Pixel coordinate grounding data:
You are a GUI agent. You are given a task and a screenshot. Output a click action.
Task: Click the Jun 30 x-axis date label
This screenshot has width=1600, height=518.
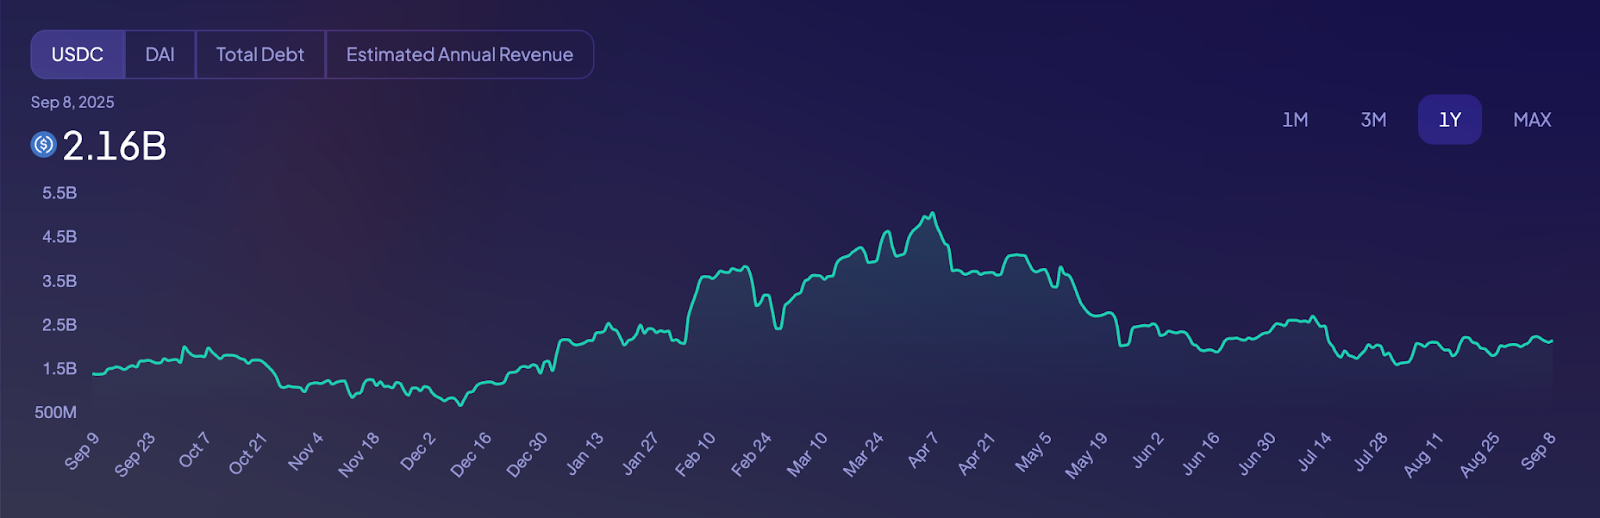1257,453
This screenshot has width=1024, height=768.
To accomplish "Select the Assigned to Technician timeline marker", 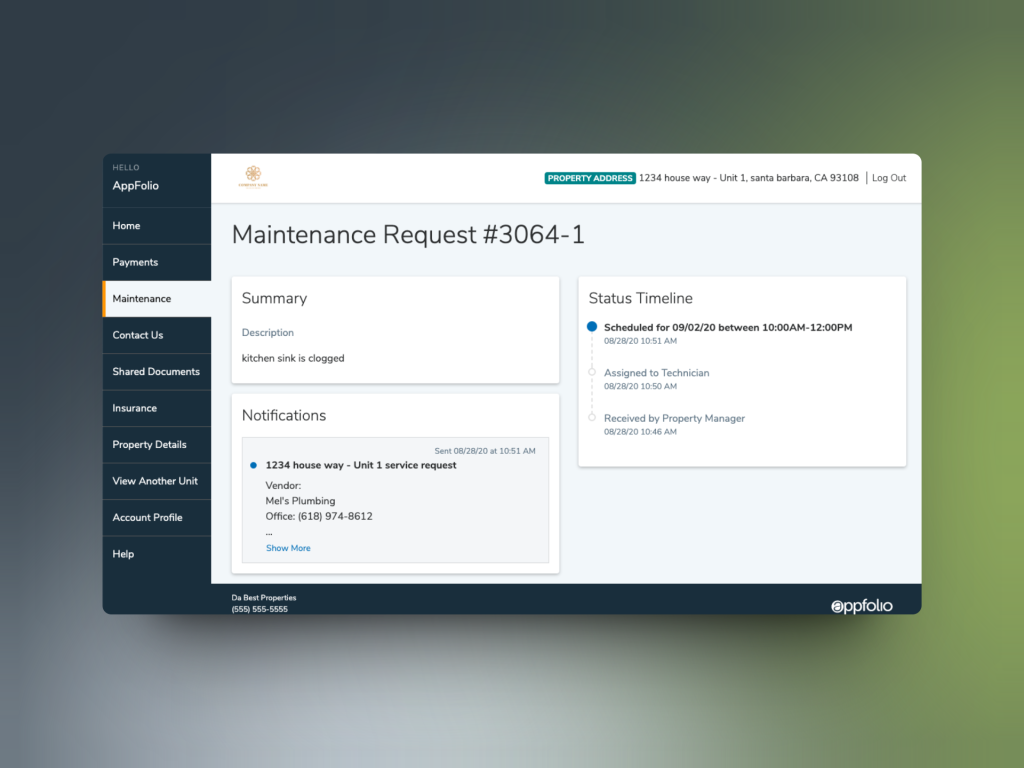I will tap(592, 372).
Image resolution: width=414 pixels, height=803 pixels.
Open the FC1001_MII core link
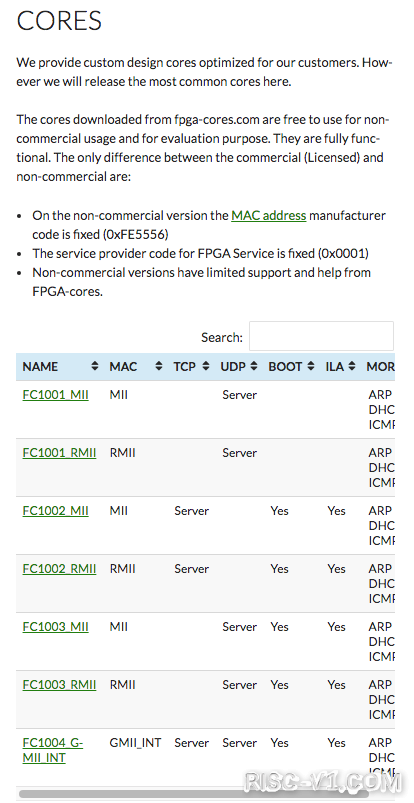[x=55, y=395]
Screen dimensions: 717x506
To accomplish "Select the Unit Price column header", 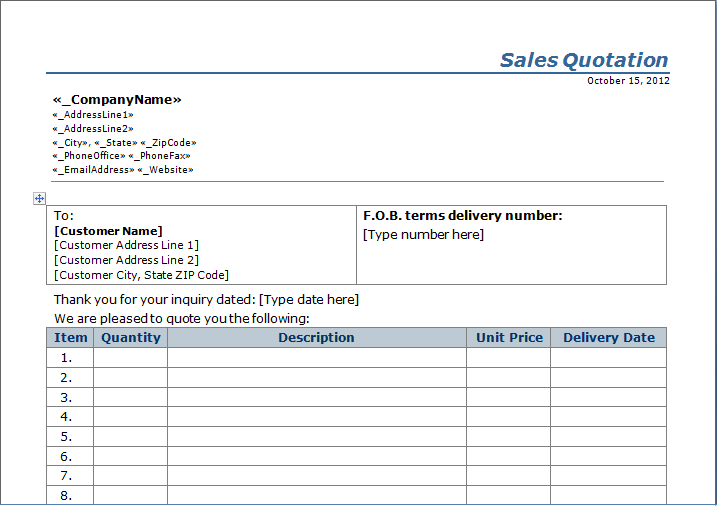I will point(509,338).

Exercise instructions: Can the lines from the start of the records through the line with "This screenshot has width=1024, height=768." be given again exactly, with the pictures left out?

Answer:
You are a GUI agent. You are given a task and a screenshot. Output a click action.
Task: Click the Jun 30 x-axis date label
This screenshot has width=1600, height=518.
1257,453
This screenshot has width=1024, height=768.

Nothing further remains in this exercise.